The Grasse River flows northward through the centre of St. Lawrence County, and the Oswegatchie River flows through the northwest corner. U.S. Route 11 is a northeast–southwest highway, which intersects New York State Route 68 and New York State Route 310 at Canton village.

===Climate===

Climate data for Canton 4 SE, 1991–2020 normals, 1893-2020 extremes: 448ft (137m)
| Month | Jan | Feb | Mar | Apr | May | Jun | Jul | Aug | Sep | Oct | Nov | Dec | Year |
| Record high °F (°C) | 66 (19) | 65 (18) | 80 (27) | 89 (32) | 93 (34) | 95 (35) | 98 (37) | 99 (37) | 93 (34) | 87 (31) | 77 (25) | 70 (21) | 99 (37) |
| Mean maximum °F (°C) | 53.3 (11.8) | 48.9 (9.4) | 61.3 (16.3) | 76.8 (24.9) | 83.1 (28.4) | 87.3 (30.7) | 88.6 (31.4) | 88.3 (31.3) | 85.0 (29.4) | 77.3 (25.2) | 66.4 (19.1) | 55.9 (13.3) | 90.7 (32.6) |
| Mean daily maximum °F (°C) | 26.9 (−2.8) | 29.9 (−1.2) | 38.9 (3.8) | 53.3 (11.8) | 66.7 (19.3) | 75.2 (24.0) | 79.6 (26.4) | 78.0 (25.6) | 70.8 (21.6) | 57.8 (14.3) | 45.3 (7.4) | 33.5 (0.8) | 54.7 (12.6) |
| Daily mean °F (°C) | 16.8 (−8.4) | 19.1 (−7.2) | 29.0 (−1.7) | 42.9 (6.1) | 55.9 (13.3) | 64.9 (18.3) | 69.4 (20.8) | 67.3 (19.6) | 59.8 (15.4) | 48.0 (8.9) | 36.7 (2.6) | 24.8 (−4.0) | 44.6 (7.0) |
| Mean daily minimum °F (°C) | 6.6 (−14.1) | 8.4 (−13.1) | 19.0 (−7.2) | 32.5 (0.3) | 45.2 (7.3) | 54.6 (12.6) | 59.2 (15.1) | 56.7 (13.7) | 48.8 (9.3) | 38.2 (3.4) | 28.2 (−2.1) | 16.0 (−8.9) | 34.4 (1.4) |
| Mean minimum °F (°C) | −21.9 (−29.9) | −16.8 (−27.1) | −6.3 (−21.3) | 17.6 (−8.0) | 29.4 (−1.4) | 39.2 (4.0) | 45.7 (7.6) | 41.3 (5.2) | 32.2 (0.1) | 22.4 (−5.3) | 8.4 (−13.1) | −8.6 (−22.6) | −25.4 (−31.9) |
| Record low °F (°C) | −41 (−41) | −43 (−42) | −30 (−34) | −8 (−22) | 21 (−6) | 29 (−2) | 34 (1) | 32 (0) | 22 (−6) | 13 (−11) | −15 (−26) | −37 (−38) | −43 (−42) |
| Average precipitation inches (mm) | 2.23 (57) | 1.99 (51) | 2.29 (58) | 3.05 (77) | 3.15 (80) | 3.82 (97) | 3.92 (100) | 3.41 (87) | 3.94 (100) | 4.85 (123) | 2.91 (74) | 2.63 (67) | 38.19 (971) |
| Average snowfall inches (cm) | 18.90 (48.0) | 17.50 (44.5) | 12.50 (31.8) | 3.50 (8.9) | 0.00 (0.00) | 0.00 (0.00) | 0.00 (0.00) | 0.00 (0.00) | 0.00 (0.00) | 0.20 (0.51) | 5.10 (13.0) | 19.60 (49.8) | 77.3 (196.51) |
Source 1: NOAA
Source 2: XMACIS (temp records & monthly max/mins)

==Demographics==

As of 2000, the census reported that there were 10,334 people, 3,198 households, and 2,011 families residing in the town.
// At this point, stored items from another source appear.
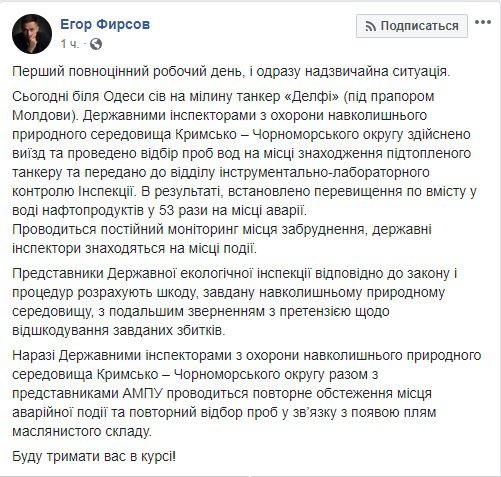The height and width of the screenshot is (477, 501).
Task: Open the Егор Фирсов profile name link
Action: [105, 24]
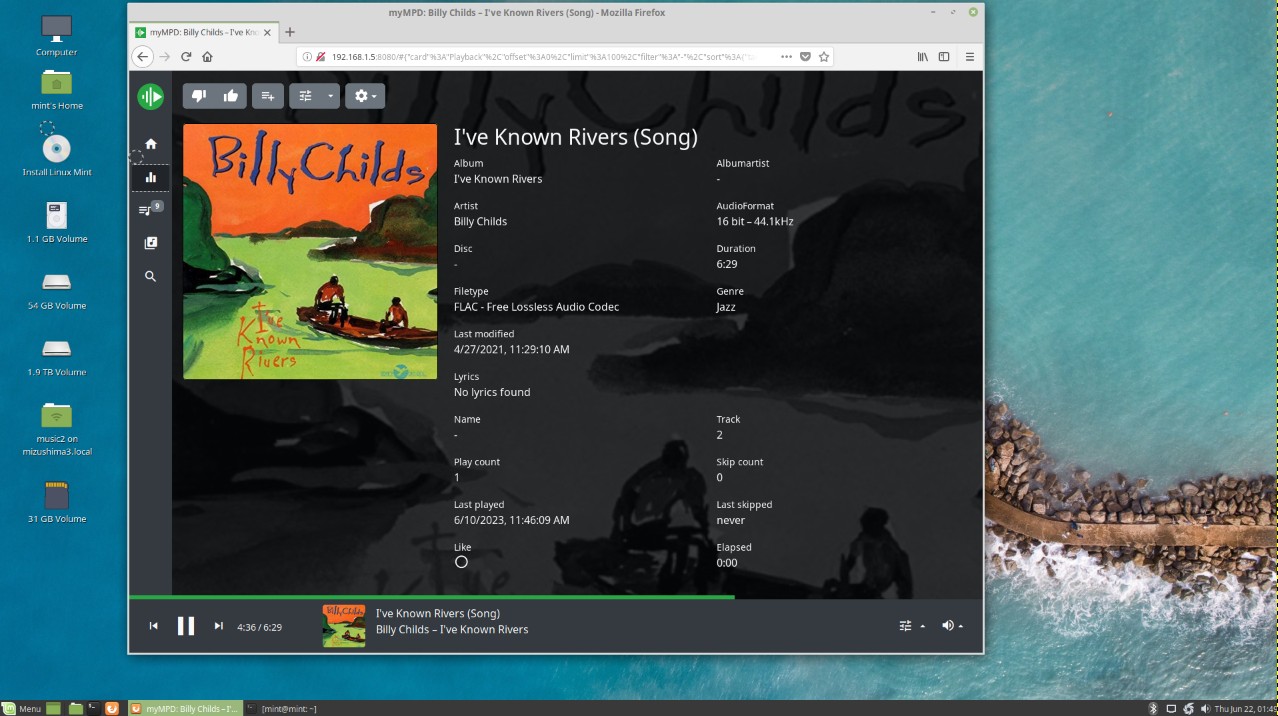This screenshot has height=716, width=1278.
Task: Expand playback options dropdown in the footer
Action: tap(910, 626)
The population density was 98.6 PD/sqmi. There were 3,515 housing units at an average density of 33.5 /sqmi. 91.81% White, 4.49% Black or African American, 0.54% Native American, 0.99% Asian, 1.02% from other races, and 1.16% from two or more races. Hispanic or Latino of any race were 1.92% of the population. There were 3,198 households, out of which 31.8% had children under the age of 18 living with them, 49.3% were married couples living together, 9.8% had a female householder with no husband present, and 37.1% were non-families. 29.8% of all households were made up of individuals, and 11.0% had someone living alone who was 65 years of age or older. The average household size was 2.40 and the average family size was 2.99.

In the town, the population was spread out, with 18.9% under the age of 18, 29.6% from 18 to 24, 21.8% from 25 to 44, 18.4% from 45 to 64, and 11.4% who were 65 years of age or older. The median age was 27 years. For every 100 females, there were 99.7 males. For every 100 females age 18 and over, there were 98.6 males.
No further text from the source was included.